Since then, I've been a busy boy, studying and partaking in the literary arts, but there was a time, a long period of time, when playing video games was at the fore front of my existence.

That said, I'm sure you can picture how engaged someone like me would be staring at an IMAX screen for 2.5 hours, and essentially reliving all these years of video gaming bliss. You may or may not have seen me mention 3D vs. Dolby before, but more often than not, I prefer to watch films in Dolby or Dolby Atmos. But every now and then, when I feel a film is geared for it, I'll catch it in IMAX 3D, which was precisely the case for Ready Player One.

Ready Player One is a great film because it can appeal to the casual movie goer, the pop culture fanatic, the video gamer in all of us, and just about anybody else that's ever enjoyed a good, cult-classic film or video game, which means just about everybody.

The fandom references in Ready Player One are endless, and with Spielberg at the helm, you know the execution will be good at its worst. Spielberg and friends get almost everything right, and since I haven't read the novel, I'm not in a position to properly assess whether the "areas of improvement" come from the film, or the source material itself.

The action scenes are extremely engaging. Almost as engaging as, say, a Transformers ride at Universal Studios. Maybe the IMAX theatre plays a role, sure, but during the scene in which they partake in that first race, my eyes were glued to the screen and then some.

Dozens of video game characters from different games of the past marching into battle.

On a darker note, I did feel that the film climaxes closer to its center than its end, after delivering us with quite a cookie cutter and cliche resolution, but after further analysis of Ready Player One as a whole, I realized the movie's epicenter isn't its finale, its grandeur, or its depth.

This movie's focus is a salute to the gaming industry. Paying homage to digital entertainment that's been such a big part of so many people's lives over the course of the last three or four decades.

Ernest Cline's story, in conjunction with the entire team that beautifully adapted this book to film, delivers not only a solid, respectable film adaptation, but a beautiful, nostalgic, cinematic keepsake pop culture and video game enthusiasts will surely keep close to their hearts for many years to come.

Ready Player One's monumental opening weekend box office figures, prove the world is ready and willing to accept two things, among others: More Spielberg, and more pop culture fandom.

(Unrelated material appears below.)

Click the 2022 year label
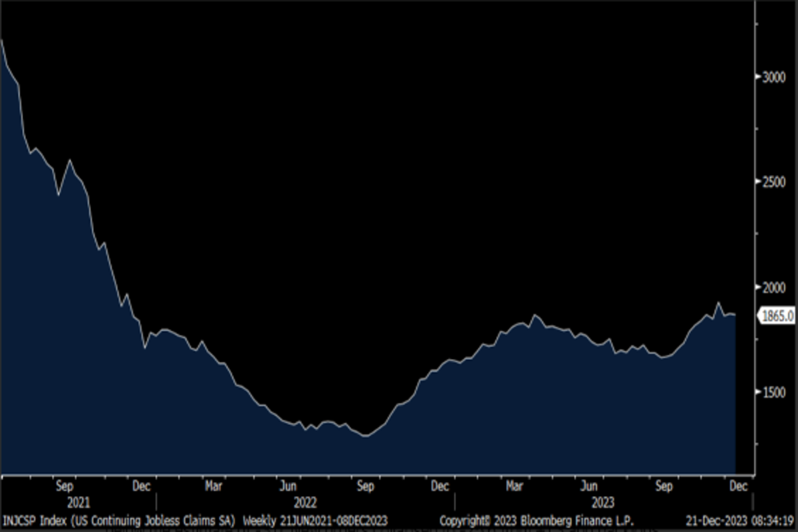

And if this film review is the closest thing I ever pen to saying thanks to my favorite video games, I'll be content with that. These games have been integral in my cognitive development, and if I'm ever lucky enough to have little Hachems of my own, you can rest assured they'll have plenty of digital friends in the form of Orcs, Ninjas, Soldiers, Race Cars, Plumbers, Cyborgs, Hedgehogs, and Wizards, just like I did.